- Occupations: Actress, academic
- Years active: 1980s–present
- Employer: Edith Cowan University
- Known for: Stage and television roles; faculty at WAAPA

= Caroline McKenzie =

Australian actress

Caroline McKenzie is an Australian stage and screen actress. She is a member of the theatre and dance faculty at the Western Australian Academy of Performing Arts at Edith Cowan University.

==Television==
Her television work includes Ship to Shore, The Shark Net and The Sleepover Club.
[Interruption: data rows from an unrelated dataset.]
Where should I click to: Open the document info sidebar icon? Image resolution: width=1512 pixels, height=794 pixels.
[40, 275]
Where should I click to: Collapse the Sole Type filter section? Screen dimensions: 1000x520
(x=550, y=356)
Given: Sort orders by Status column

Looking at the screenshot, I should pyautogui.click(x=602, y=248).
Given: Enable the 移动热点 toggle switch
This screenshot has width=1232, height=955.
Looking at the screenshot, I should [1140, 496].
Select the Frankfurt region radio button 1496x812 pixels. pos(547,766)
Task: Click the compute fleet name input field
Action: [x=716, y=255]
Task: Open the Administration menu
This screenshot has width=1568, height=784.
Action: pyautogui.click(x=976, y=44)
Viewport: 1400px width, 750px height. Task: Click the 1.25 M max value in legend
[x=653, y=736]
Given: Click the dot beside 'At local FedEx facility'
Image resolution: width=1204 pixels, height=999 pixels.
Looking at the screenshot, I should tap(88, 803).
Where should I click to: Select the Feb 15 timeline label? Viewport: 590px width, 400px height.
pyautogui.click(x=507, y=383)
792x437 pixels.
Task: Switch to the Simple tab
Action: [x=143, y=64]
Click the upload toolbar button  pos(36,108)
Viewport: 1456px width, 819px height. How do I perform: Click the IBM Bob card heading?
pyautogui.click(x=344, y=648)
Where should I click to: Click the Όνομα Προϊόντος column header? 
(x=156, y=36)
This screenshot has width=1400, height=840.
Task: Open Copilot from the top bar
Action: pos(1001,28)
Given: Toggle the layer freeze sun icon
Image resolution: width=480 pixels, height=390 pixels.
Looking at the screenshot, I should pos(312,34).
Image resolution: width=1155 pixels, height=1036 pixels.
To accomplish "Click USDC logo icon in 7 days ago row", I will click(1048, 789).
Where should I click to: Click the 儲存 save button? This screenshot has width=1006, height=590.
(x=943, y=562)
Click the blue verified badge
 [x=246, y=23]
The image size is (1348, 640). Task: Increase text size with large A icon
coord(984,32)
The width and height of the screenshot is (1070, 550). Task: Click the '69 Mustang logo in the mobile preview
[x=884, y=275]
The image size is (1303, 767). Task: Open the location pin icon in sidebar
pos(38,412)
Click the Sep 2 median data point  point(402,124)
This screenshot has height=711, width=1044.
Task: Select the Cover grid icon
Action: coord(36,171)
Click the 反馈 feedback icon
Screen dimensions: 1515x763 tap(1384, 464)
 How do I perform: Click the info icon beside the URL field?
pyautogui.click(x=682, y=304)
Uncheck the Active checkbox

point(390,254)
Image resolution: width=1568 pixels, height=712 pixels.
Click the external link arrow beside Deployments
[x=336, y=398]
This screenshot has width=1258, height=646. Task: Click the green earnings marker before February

She appeared in two TV films about the 1982 theft of gold bullion from the Perth Mint : The Great Gold Swindle (1984) as Detective Cvijic and The Great Mint Swindle (2012) as Peg Mickelberg.

==Theatre==
Her theatre work includes:
- The 20s and All That Jazz, The Cherry Orchard, A Midsummer Night's Dream, Fen and Safety in Numbers for The Hole in the Wall Theatre.
- Godspell, Chicago, The Jack the Ripper Show, On Our Selection, A Chorus of Disapproval, Company, Sisterly Feelings and Barnum for The Playhouse Theatre (Perth) (productions broadcast on Australian National Theatre Live).
- The Philadelphia Story for Sydney Theatre Company.
- The Man From Mukinupin for Q Theatre.
- Ridin' High (as Ethel Merman) for Griffin Theatre Company.
- Face to Face (on tour around Australia and Brazil) and The Turning for Perth Theatre Company.
- The Crucible and Dust for the Black Swan State Theatre Company
- Coram Boy for the Midnite Youth Theatre Company.

==Reviews==
A reviewer wrote of her performance in The Turning, "a malevolent matriarch as corrosive in her effect on a family as any military dictator on a nation's destiny. Caroline McKenzie's Nan, steely and precise in gesture, is a fine study in understated menace." A review of The Crucible said, "Caroline McKenzie delivers accuser Ann Putnam’s grief over her seven still-born babies with a pinch-faced intensity that almost makes her accusations understandable."